2. Soleá, presented by the advanced class. I believe “advanced” says it all. I’m relatively new to the this level, so this is an incredible test and challenge for me. Not only is the choreography and footwork more difficult, but soleá itself is just more difficult to “hear” musically, at least for me. This is the one that taught me that I didn’t know how to count to 12. I eventually figured it out (sort of) but it was tough. So when I perform this one, I’ve got to be super focused on executing the choreography and super in-tune with the musicians behind me, otherwise it’s not going to fly. For added pressure, I’m in the front with crazy-good girl with the killer turns to my right. How do I look good next to that? (Yeah, I’m talking to you, Hotcakes.)
3. Soleá por bulería, my solo piece. SOLO. As in, alone. Alone, as in, with no one to look to if I blank out and forget what the hell comes next or fall out of compás. It’s just me and the sound of my own feet out there. I’m not gonna lie, it’s a little bit of pressure. But I KNOW the dance well, so choreography isn’t the main issue here. The real challenge for me with this one is shaking off my nerves so that I can do the choreography well, with authority and showmanship. Since performing this in May, I’ve worked a lot on cleaning up the little things and I HOPE that’s evident. I want so badly to attain that certain level of grace and elegance.
Ok, so after going through all that, I still can’t decide which is scariest. I guess it doesn’t matter — they all deserve and require the same amount of work, perhaps just in different ways. But I think working on these dances, with the diverse challenges they present, has taught me so much over the last three months. I can’t wait to show you what I’ve learned.

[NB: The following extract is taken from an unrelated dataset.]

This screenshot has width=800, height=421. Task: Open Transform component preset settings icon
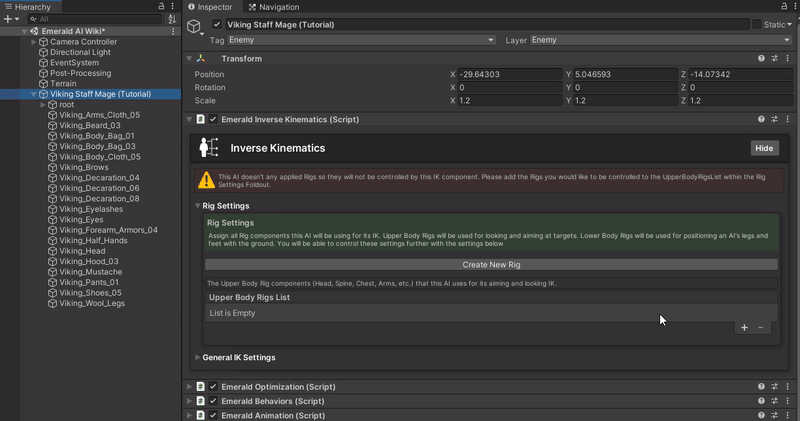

2 thoughts on “The dances, deconstructed”
I love reading your blog–you have a way of making me laugh during these bouts of insomnia on the road. I think my fear this year since I am only one of the chorus,-is not having the time to practice last year and fgure out what type if skirt to wear for thefirst half. Keep the blog going.
Thanks for following! Glad you find my neurosis entertaining
Costuming is a huge part of this, so I feel ya. But whatever you decide, I know you’ll look and do great. Now go to sleep, woman! (I will too!)